§ **EXERCISE**
The answer must be a single number: the count of lines in the records below that contain the word "agent".

§ **DATA**

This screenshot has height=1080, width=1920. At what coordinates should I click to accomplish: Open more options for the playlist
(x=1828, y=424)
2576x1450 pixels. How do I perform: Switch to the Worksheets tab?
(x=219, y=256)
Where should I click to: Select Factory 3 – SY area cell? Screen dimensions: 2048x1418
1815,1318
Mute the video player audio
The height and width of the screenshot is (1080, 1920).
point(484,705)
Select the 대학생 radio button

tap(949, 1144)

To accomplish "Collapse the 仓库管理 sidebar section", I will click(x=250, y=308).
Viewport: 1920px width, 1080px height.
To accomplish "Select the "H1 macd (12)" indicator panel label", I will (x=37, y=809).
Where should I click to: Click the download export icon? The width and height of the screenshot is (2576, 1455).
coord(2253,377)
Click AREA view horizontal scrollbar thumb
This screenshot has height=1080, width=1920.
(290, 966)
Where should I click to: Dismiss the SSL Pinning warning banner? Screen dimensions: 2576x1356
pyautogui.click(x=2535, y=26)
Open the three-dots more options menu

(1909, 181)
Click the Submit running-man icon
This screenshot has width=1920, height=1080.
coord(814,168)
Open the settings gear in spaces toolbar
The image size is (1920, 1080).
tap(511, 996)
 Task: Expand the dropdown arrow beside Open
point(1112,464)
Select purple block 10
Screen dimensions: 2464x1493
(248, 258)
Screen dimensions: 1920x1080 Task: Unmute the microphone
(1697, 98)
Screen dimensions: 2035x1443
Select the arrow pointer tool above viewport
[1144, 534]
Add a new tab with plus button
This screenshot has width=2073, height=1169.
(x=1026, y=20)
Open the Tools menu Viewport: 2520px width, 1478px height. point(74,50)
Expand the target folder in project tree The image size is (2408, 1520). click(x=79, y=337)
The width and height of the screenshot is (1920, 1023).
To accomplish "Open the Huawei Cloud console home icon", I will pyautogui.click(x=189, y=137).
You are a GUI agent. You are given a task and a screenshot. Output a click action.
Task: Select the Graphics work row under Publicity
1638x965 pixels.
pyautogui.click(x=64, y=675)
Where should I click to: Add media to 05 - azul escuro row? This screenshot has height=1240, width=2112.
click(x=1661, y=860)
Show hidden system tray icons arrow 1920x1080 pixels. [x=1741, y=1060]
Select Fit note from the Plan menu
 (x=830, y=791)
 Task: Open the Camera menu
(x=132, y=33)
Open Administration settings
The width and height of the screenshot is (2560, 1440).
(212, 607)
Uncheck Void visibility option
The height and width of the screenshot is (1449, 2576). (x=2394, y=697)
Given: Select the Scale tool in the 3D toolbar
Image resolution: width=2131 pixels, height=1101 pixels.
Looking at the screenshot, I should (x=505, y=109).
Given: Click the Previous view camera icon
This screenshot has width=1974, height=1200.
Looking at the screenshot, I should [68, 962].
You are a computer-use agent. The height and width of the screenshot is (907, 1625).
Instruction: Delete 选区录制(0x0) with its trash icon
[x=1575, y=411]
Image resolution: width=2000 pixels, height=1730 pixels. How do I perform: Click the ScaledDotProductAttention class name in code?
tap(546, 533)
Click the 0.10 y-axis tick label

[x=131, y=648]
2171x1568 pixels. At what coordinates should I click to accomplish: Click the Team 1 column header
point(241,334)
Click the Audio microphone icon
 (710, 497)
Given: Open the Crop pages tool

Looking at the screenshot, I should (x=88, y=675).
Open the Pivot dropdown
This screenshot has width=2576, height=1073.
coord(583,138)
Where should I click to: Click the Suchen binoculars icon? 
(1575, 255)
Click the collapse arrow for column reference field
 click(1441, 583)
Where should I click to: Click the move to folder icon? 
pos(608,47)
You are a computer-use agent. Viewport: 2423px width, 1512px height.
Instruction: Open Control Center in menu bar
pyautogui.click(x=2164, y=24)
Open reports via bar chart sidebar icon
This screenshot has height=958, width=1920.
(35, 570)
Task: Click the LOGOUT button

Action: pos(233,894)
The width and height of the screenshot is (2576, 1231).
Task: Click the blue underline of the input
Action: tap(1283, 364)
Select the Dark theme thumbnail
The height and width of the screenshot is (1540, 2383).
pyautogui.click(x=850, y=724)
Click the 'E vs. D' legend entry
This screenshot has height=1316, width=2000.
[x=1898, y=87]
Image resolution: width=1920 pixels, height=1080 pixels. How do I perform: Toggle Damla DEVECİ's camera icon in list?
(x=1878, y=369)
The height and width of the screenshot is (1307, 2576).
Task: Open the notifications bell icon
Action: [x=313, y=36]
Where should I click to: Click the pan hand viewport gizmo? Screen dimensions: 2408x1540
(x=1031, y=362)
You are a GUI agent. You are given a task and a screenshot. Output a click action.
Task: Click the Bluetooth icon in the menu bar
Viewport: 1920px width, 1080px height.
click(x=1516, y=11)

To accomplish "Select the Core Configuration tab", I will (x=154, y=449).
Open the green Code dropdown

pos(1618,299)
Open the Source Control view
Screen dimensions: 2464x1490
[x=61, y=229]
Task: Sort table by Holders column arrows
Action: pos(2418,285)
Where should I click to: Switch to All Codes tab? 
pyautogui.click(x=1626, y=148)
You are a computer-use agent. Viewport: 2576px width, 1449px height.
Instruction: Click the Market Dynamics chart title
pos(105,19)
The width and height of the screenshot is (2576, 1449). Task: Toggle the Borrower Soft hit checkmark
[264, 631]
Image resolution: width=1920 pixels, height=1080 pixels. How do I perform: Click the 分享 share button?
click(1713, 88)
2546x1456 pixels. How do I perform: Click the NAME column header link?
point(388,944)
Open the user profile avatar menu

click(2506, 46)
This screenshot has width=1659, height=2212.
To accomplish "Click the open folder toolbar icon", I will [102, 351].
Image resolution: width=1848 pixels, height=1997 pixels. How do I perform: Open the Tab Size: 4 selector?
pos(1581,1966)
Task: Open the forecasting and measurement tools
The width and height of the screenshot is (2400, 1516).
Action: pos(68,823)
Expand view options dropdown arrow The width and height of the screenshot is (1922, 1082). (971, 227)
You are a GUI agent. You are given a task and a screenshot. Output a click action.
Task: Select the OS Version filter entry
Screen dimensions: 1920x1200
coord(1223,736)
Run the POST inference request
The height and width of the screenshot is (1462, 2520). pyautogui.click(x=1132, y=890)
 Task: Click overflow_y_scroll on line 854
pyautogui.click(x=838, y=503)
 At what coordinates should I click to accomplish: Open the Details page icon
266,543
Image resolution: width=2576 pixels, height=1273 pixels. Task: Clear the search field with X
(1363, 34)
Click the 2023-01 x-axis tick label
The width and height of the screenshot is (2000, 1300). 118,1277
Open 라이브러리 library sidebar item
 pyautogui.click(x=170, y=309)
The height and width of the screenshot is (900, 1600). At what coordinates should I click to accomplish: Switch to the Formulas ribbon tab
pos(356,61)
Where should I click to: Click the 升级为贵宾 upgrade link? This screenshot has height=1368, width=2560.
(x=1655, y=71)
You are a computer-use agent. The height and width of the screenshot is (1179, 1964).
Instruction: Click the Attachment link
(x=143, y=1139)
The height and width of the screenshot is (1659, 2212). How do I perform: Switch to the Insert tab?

§ **OUTPUT BELOW**
7